Terry Minchow-Proffitt (Monday, 29 August 2016 10:56)
Big Dog, your responses are always so on point--and honestly hopeful. You've got 20-20 vision, Mike, and I'm always touched deeply by your comments. This one especially. Thank you! I'm beginning to think that the real worth of this blog is in the comment section! Duh. I'm a slow learner!
Terry Minchow-Proffitt (Monday, 29 August 2016 10:57)
Em, thank you so much! There is much relief these days in the Minchow-Proffitt household!
Joann Davis (Monday, 29 August 2016 12:25)

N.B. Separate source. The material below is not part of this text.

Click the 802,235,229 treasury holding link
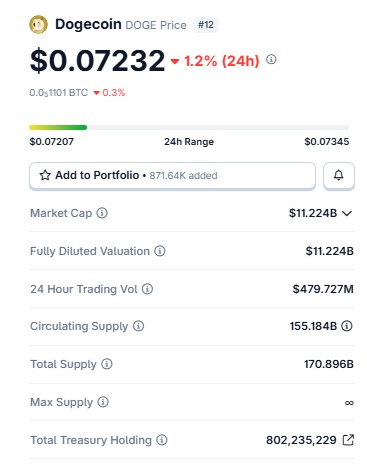367x466 pixels. coord(301,440)
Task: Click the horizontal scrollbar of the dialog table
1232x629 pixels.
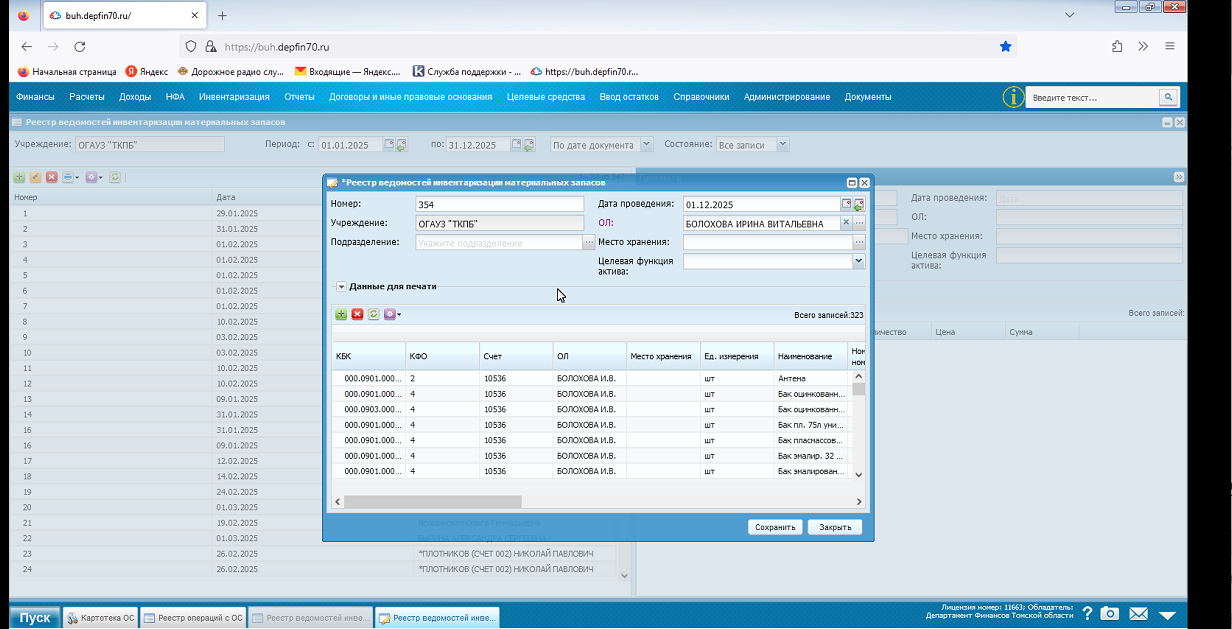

Oh to have eyes that actually see clearly but I find that the ebb and flow of truly seeing is matched up to the ebb and flow of moving sticks or trees. I just can't seem to maintain the healed eyes, though I know that it is in that place that Christ is brightest inside my soul. Thank you letting us in on your and Sandy's walk in the medical world and I am glad that these issues are stabilized. So holding the reality of aging, I keep telling myself - attitude - what is my attitude going to be when these life changes come, for they have and they will? Healing for me may come in the form of acceptance that life is deeper yet than these hints (some huge) of mortality and just live into it - that would be my hope. Love to you all.
Terry Minchow-Proffitt (Monday, 29 August 2016 12:39)
Thank you, Joann! Clearly, "that place that is brightest" inside your soul continues to shine through all you do. You look hard and lovingly at all, my friend, and that's about all that matters. Just ask anyone you know. They see the same loving, hospitable, and generous person I see.